Hearing outcomes at 12 weeks postoperatively showed air bone gap closure of 15.76 dB ± 6.75 in patients with tympanoplasty along with canaloplasty, while the air bone gap closure of 14.87 dB ± 5.99 was seen in patients who underwent tympanoplasty alone. However, in the study conducted by Morrison et al., the air bone gap of 8.7 dB ± 6.3 was seen in patients with medial tympanoplasty with canaloplasty as compared to 14.3 dB ± 11.1 air bone gap in patients with medial tympanoplasty alone, but the difference was statistically significant [9]. Similarly, Virendra et al. in their study had 9 dB improvement in hearing in cases with canaloplasty as compared to tympanoplasty alone [10]. Prakash et al. in their study also achieved 13.48 dB of air bone gap closure in cases with canaloplasty as compared to 11.26 dB air bone gap closure in cases without canaloplasty, and the difference was statistically significant too [11]. This is similar to what we have seen in the current study; however, the difference was not statistically significant with a p value of 0.606.

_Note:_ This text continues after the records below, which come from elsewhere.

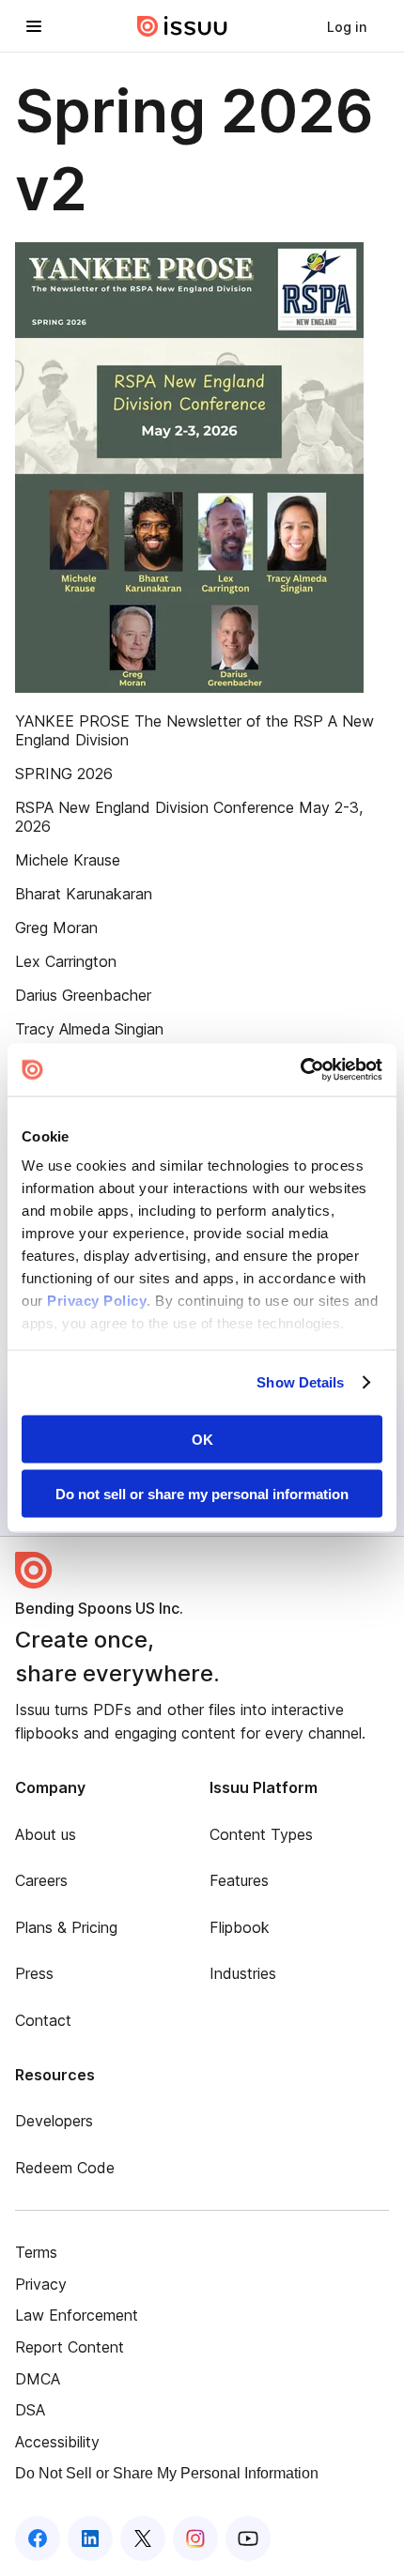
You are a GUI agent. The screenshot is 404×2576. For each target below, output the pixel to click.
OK (202, 1439)
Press (34, 1973)
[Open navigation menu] (34, 26)
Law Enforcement (76, 2315)
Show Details (300, 1382)
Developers (54, 2120)
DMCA (37, 2378)
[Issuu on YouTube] (248, 2538)
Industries (243, 1973)
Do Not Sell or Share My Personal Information (167, 2473)
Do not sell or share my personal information (202, 1494)
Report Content (69, 2347)
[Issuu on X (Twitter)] (142, 2538)
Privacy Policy (97, 1301)
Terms (36, 2252)
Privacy (41, 2284)
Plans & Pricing (66, 1927)
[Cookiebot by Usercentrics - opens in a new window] (300, 1070)
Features (239, 1880)
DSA (30, 2409)
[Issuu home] (182, 26)
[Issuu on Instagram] (195, 2538)
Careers (41, 1880)
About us (45, 1834)
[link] (346, 26)
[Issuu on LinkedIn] (90, 2538)
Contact (43, 2020)
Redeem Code (65, 2167)
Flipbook (240, 1927)
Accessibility (57, 2441)
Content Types (261, 1834)
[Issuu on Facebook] (37, 2538)
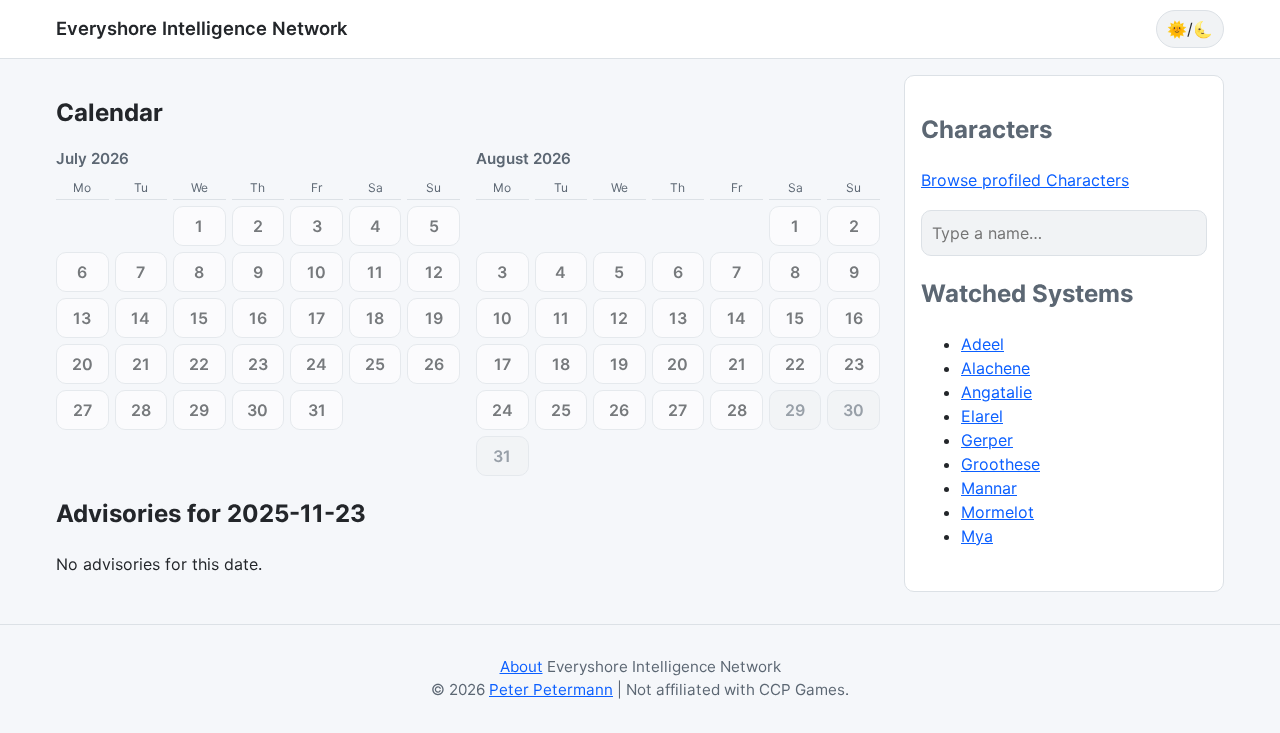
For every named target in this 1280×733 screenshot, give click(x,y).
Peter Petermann (551, 689)
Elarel (982, 416)
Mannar (989, 488)
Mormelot (997, 512)
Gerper (987, 440)
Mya (977, 536)
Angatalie (996, 392)
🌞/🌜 (1190, 29)
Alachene (995, 368)
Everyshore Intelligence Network (201, 28)
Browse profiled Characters (1025, 180)
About (521, 666)
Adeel (982, 344)
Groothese (1000, 464)
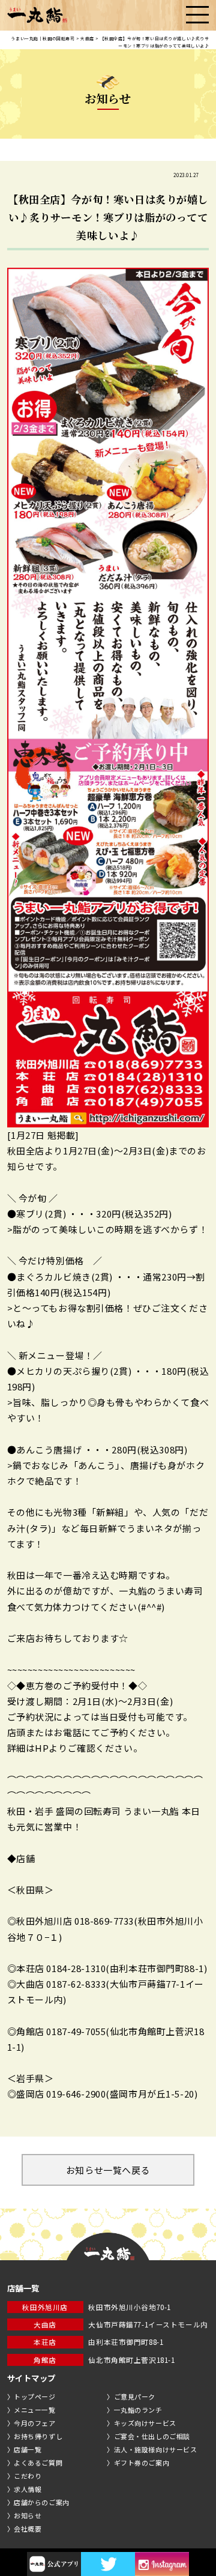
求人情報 (27, 2489)
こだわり (27, 2476)
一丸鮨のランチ (138, 2410)
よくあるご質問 (38, 2462)
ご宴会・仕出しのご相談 (152, 2436)
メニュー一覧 (34, 2410)
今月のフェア (34, 2423)
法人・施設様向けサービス (155, 2449)
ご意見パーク (134, 2396)
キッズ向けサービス (145, 2423)
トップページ (34, 2396)
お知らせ (27, 2515)
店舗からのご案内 (42, 2502)
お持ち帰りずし (38, 2436)
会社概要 (27, 2528)
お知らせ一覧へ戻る (108, 2170)
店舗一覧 (27, 2449)
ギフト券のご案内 (142, 2462)
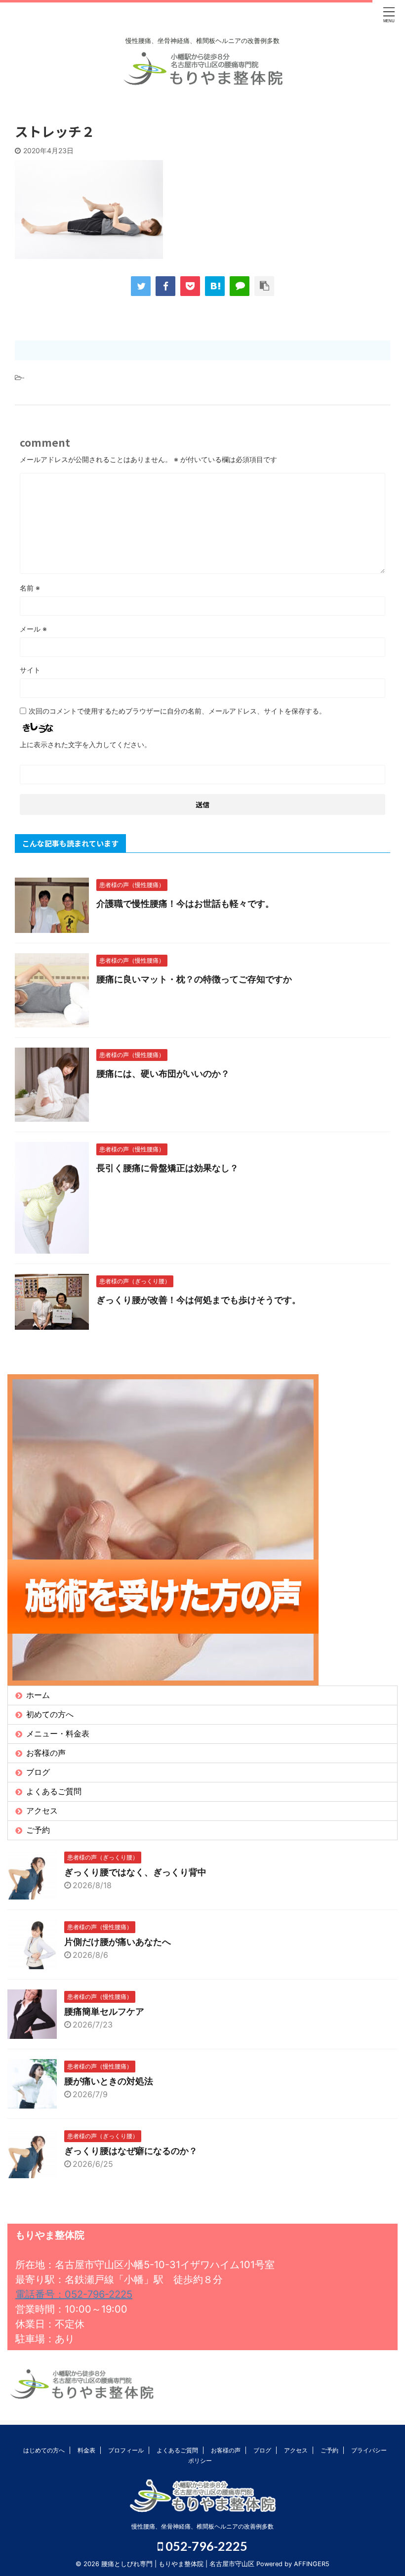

There are a few studies available which assessed the impact of canaloplasty in hearing outcomes in patients undergoing type 1 tympanoplasty. In the current study, confounding factors were removed as much as possible thus accessing the outcomes more accurately. However, the Eustachian function status is the confounding factor in this study. The results seen in the current study showed similar trends as seen in the previous studies as the percentage of graft uptake and air bone gap closure were better in patients undergoing canaloplasty along with medial graft tympanoplasty as compared to patients undergoing medial tympanoplasty alone.

Conclusion

In the nutshell, the present study suggests better outcomes with respect to graft uptake and air bone gap closure in patients who underwent tympanoplasty with canaloplasty as compared to patients who underwent tympanoplasty alone but the difference was not statistically significant. However, the surgical procedures should be decided according to the individuals’ needs of the patient as well as the experience and the skills of the surgeon.